Rob Owens: Thank you.
Operator: Our next question comes from the line of Nick Altmann with Scotiabank. Please go ahead.
Nick Altmann: Awesome. Thanks, guys. Earlier, you guys had made some comments on how customers are landing at higher ASPs and you’re actually seeing sort of greater expansion motions from some of these customers. Can you just maybe talk about sort of what’s driving that and when you look over the next several years, how durable is that trend or do you think it’s kind of more of a near-term trend that you’re just kind of seeing over the last couple of quarters here?
Shlomi Ben Haim: Thank you, Nick. What really drives the higher ASP, especially when you step to a technology, technologies, they are allergic to fluffy values.
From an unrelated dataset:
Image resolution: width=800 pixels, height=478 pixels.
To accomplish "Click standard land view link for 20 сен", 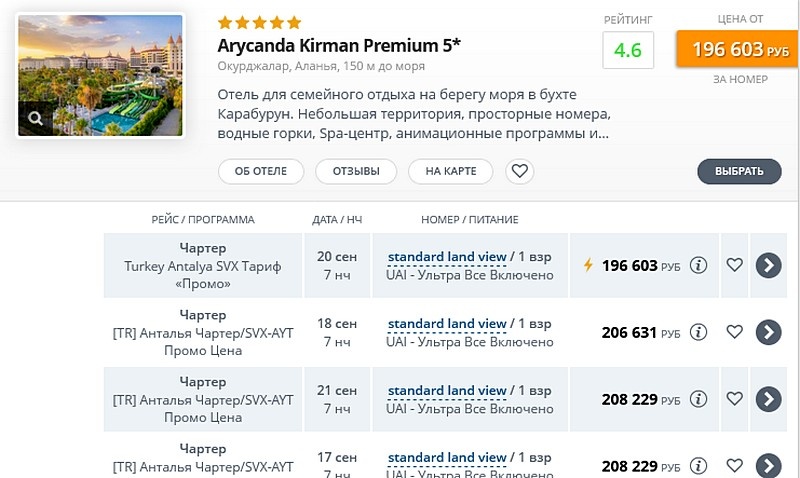I will 447,256.
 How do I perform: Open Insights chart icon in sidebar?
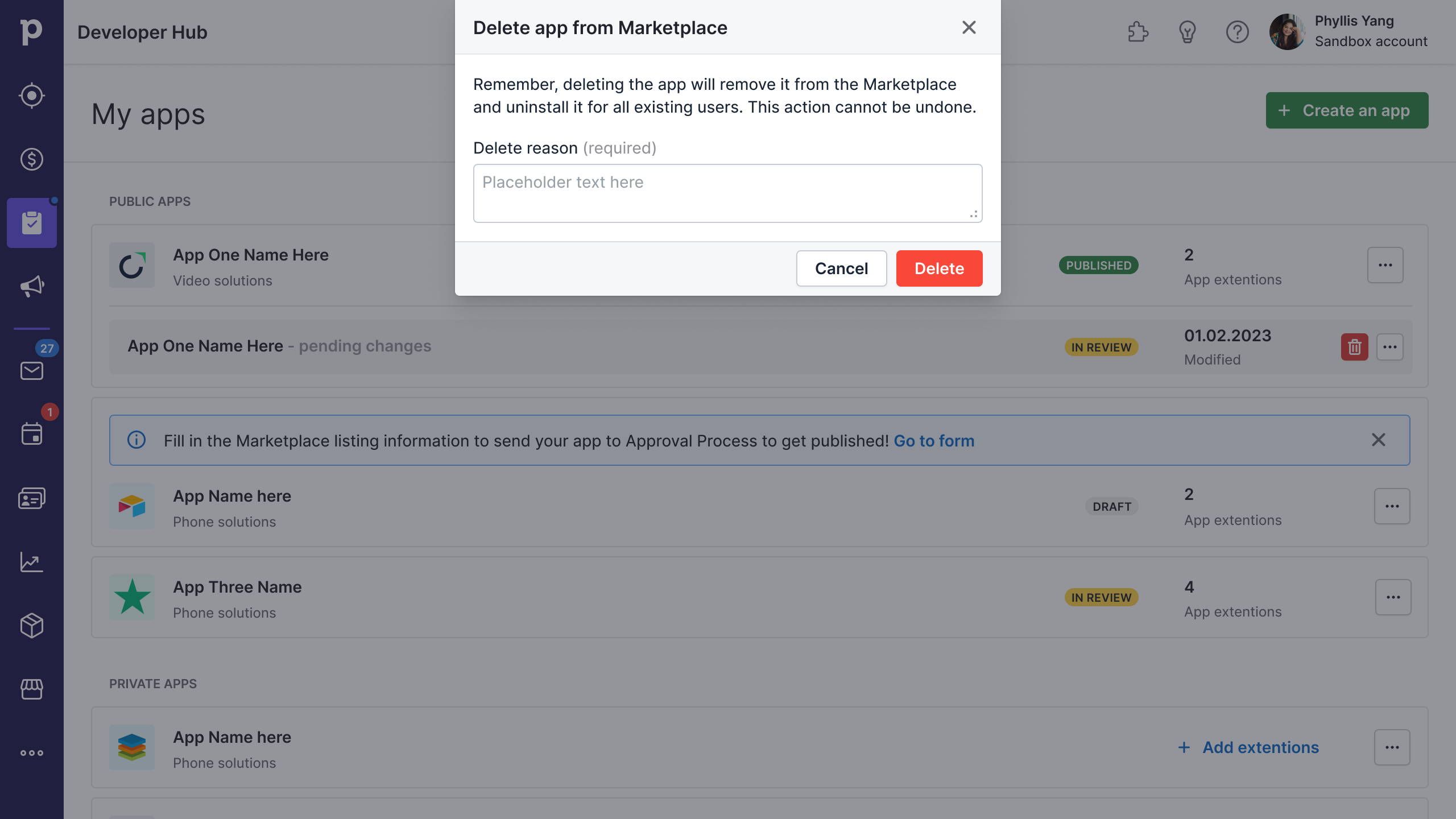click(x=32, y=562)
If they are not solid and concrete, they will not respond to it. So, what really drives that is that you answer their pain. And from the outside in, the pain that we hear about is, help me to consolidate the numerous tools that we currently use in order to run one delivery process. So, having consolidations of tools in one platform is one reason for customers to land higher. The second reason is that when they move from another tool to JFrog, they are already educated with what they want to achieve. They already know how DevOps works, how Security works. And when they move to JFrog, most cases, it will come with the expectation to scale.
So, they are willing to commit to higher numbers. They are willing to commit to a higher volume. They know that JFrog scales to infinity, unlike the other tools. And therefore, they land higher with their ASP. There are other reasons, but these are the main two. And obviously, when it comes with the cloud momentum, the consumption and the commitment for the year is another parameter. But these are the main three.
Nick Altmann: Awesome. And then just another question, kind of building off Rob’s earlier question around the go-to-market. I assume you guys recently had your sales kickoff. And I know you’re focused on sort of the top-down sales motion. But just coming out of the sales kickoff, what was sort of the messaging? What go-to-market tweaks are being made if any? And any meaningful changes to how quota-carrying reps are compensated in 2024? Thanks.
Shlomi Ben Haim: Yes. Well, as we speak, sales kickoffs are happening all over the world. Our sales team, what they hear is that the geography-based execution coming with a full platform that includes Security, having a full platform that can also be hybrid, this is how they should focus their efforts on. To the partners and channels team, we are expanding the solution to land higher with a full holistic solution for DevOps and DevSecOps. But obviously, the focus of JFrog in 2024 will be the joint solution of DevOps and Security together, and this is what my team hears.
Operator: There are no further questions at this time. I’ll now turn the call back to Shlomi for closing remarks.
Shlomi Ben Haim: I’d like to thank you all for joining us today. Happy Valentine’s and may the Frog be with you. Take care, guys.
Operator: This concludes today’s call. Thank you for attending. You may now disconnect.